Pitcher Plants, a general name for plants with leaves wholly or partially transformed into receptacles for water. This occurs in plants widely separated botanically, and though the grouping of them together is not a scientific classification, it serves to present at one view several which have no other value than the interest which is attached to this peculiarity of structure. (See Leaf.) The water found in some of the ascidia, as the pitchers are botanically termed, may have been collected from rains, but in others the mouth of the pitcher is so protected that it is impossible for it to have been derived from this source, and it must be secreted by the leaf itself. Several plants collect rain water without having proper pitchers to receive it; a notable instance of this is the traveller's tree of Madagascar (Eavenala Madagascar ensis), the finest of the banana family; this has very large oval leaves, the sheathing petioles of which are distended at the base, forming a capacious cup into which the water that falls upon the blade of the leaf is conveyed by the channelled midrib and petiole; the thirsty traveller has only to pierce the base of the petiole to obtain a supply of fresh and limpid water.

A similar collection of water takes place, though on a much smaller scale, at the base of the leaves of Tillandsia utriculata, a Florida plant of the related pineapple family, in which the base of the leaf is sufficiently dilated to hold several ounces of water; this plant being an epiphyte and found only growing on the trunks of trees, this may be regarded as a provision against drought. - Among the pitcher plants proper, our peculiarly North American genus Sarracenia presents in its six species several interesting forms; all these except one are restricted to the Atlantic states near the coast, from Virginia southward. The exceptional species is 8. purpurea, which grows from Florida to Newfoundland and extends westward as far as Minnesota, but west of the Allegha-nies is not found south of Ohio and Illinois; this was the first species made known, and upon it Tournefort founded the genus, which he dedicated to Dr. Sarrazin of Quebec, who forwarded the plant with a botanical account of it to Europe. The sarracenias are bog-loving perennials, and have tubular leaves in a radical cluster; the leaves vary much in size as well as in form and color in the different species, and in all are marked by a network of veins; structurally these pitchers, or trumpets, as they are often called, are regarded as leaves with a very broad petiole, which is joined at the edges to form a trumpet-like tube, the suture where the edges unite being marked by a wing running the whole length; the proper blade, very small in proportion to the petiole, appears as an appendage at the end of the tube, called the hood or lamina, and is regarded as the lid of the pitcher, though it never closes it, but in some species bends over the opening and more or less covers it.

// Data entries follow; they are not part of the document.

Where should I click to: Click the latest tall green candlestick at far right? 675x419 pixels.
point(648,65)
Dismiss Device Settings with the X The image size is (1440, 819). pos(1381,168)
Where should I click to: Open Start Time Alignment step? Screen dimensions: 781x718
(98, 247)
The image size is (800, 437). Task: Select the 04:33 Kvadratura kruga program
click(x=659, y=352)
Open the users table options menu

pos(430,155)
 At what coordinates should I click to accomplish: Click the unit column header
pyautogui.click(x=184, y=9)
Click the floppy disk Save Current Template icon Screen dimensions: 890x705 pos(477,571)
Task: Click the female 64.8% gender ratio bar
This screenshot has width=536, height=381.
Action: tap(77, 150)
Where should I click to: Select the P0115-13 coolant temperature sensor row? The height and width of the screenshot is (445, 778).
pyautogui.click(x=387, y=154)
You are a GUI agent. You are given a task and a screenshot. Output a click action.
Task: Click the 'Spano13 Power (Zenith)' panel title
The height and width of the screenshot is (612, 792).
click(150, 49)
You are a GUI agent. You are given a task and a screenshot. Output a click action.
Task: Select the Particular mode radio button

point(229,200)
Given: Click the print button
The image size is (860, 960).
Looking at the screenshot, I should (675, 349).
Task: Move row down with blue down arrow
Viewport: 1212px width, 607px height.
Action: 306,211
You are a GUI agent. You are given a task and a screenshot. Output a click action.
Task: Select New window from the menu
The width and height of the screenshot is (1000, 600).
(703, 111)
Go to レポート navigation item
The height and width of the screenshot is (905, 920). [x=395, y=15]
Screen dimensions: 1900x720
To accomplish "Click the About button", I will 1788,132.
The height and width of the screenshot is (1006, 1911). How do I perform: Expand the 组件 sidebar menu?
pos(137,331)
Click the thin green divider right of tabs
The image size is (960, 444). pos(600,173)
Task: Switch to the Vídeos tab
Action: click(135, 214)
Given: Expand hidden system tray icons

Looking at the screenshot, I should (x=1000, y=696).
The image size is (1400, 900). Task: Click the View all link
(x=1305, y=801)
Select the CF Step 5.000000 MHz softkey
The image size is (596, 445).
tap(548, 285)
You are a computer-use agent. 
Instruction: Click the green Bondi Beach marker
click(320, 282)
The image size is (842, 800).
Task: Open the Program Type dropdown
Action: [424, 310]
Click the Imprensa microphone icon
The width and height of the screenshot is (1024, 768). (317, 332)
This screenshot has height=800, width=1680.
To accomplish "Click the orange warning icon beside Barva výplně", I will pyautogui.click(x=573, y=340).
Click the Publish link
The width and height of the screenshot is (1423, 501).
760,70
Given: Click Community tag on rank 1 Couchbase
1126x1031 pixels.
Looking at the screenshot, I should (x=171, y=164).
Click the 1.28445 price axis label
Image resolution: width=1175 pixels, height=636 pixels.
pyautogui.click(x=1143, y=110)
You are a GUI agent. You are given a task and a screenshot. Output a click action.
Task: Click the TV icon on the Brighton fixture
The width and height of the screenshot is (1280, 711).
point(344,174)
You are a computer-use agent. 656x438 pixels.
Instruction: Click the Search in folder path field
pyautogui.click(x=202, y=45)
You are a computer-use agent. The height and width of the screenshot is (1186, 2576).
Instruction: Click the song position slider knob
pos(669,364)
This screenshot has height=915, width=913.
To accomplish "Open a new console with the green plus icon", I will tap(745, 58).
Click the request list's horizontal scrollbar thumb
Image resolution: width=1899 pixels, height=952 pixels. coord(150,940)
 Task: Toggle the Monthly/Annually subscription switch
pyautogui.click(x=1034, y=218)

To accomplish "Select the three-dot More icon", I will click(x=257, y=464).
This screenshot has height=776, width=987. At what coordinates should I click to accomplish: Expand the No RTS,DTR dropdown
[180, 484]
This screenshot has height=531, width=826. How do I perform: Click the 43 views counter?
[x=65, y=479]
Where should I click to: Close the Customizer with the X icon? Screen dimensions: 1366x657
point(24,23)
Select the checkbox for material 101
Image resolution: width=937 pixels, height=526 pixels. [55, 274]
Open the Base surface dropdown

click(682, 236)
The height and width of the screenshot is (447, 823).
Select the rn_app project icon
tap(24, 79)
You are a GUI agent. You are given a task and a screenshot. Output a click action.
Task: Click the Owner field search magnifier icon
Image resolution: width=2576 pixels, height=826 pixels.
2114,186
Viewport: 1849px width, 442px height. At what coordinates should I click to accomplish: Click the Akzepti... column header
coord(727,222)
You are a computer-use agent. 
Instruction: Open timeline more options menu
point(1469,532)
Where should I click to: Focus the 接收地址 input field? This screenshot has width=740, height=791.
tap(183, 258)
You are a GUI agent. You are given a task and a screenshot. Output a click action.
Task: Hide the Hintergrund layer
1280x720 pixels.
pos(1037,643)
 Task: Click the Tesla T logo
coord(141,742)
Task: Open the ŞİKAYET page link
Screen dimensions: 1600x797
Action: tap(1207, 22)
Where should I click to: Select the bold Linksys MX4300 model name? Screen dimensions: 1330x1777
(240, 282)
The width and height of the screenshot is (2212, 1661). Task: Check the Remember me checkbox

The pitchers have their inner surface clothed with stiff hairs pointing downward, and in one species at least there is near the orifice of the tube a sweetish exudation. The tubular leaves or pitchers are found partially filled with water containing numerous dead and more or less decomposed insects. From the centre of the cluster of leaves the naked flower stalks are produced, each of which bears a large, solitary, nodding flower; the calyx, with three bractlets at its base, has five persistent, thick, colored sepals; the five oblong petals are incurved over the pistil and deciduous; the globose five-celled ovary has a short style surmounted by a broad umbrella-shaped expansion, which is petal-like and five-angled, and has five delicate rays starting from the centre, and terminating under the angles on the margins in as many minute hooked stigmas; the numerous stamens are inserted below the ovary and covered by the umbrellalike expansion of the pistil. The northern species, S. purpurea, is quite common in peat bogs within its limits, and is popularly known as pitcher plant, huntsman's cup, and sidesaddle flower, the last name being of obscure application, though the flower is shaped somewhat like a pillion, the leaves, 4 to 6 in. long are curved upward, have a broad wing and a short, erect, open hood; they are often veined with purple and tinged with that color; the flower, 'on a stalk a foot high, is deep purple: a rare variety has yellowish green flowers and leaves without purple veins.

A few years ago the root of this was much lauded as a remedy for smallpox, and wonderful cures by it were reported in England; careful trials in this country have shown it to be quite valueless. The parrot-beaked pitcher plant (S. psittaci-na) is the smallest species; its leaves, only 2 to 4 in. long, marked with white spots and purple veins, are spreading, with the hood inflated, beaked, and so bent over as to cover and protect the orifice of the tube; the flower stalk is a foot high, the flower purple; this is confined to the pine-barren swamps of Georgia and Florida. The red-flowered trumpet-leaf (JS. rubra) is found in the sandy swamps of North Carolina and Georgia; its trumpet-shaped leaves, 10 to 18 in. long, are erect, paler above and marked with purple veins; the hood is erect, ovate, with a point or beak at the top and hairy on the inside; the flower stalks, taller than the leaves, have reddish purple flowers. Drummond's pitcher plant (S. Drummondii) occurs in the swamps of Florida and middle Georgia; its erect trumpet-shaped leaves are 2 ft. long, and are the showiest of all, as the upper part of the tube and the erect hood are white, handsomely marked and netted with purple veins; the flowers, 3 in. across, are purple.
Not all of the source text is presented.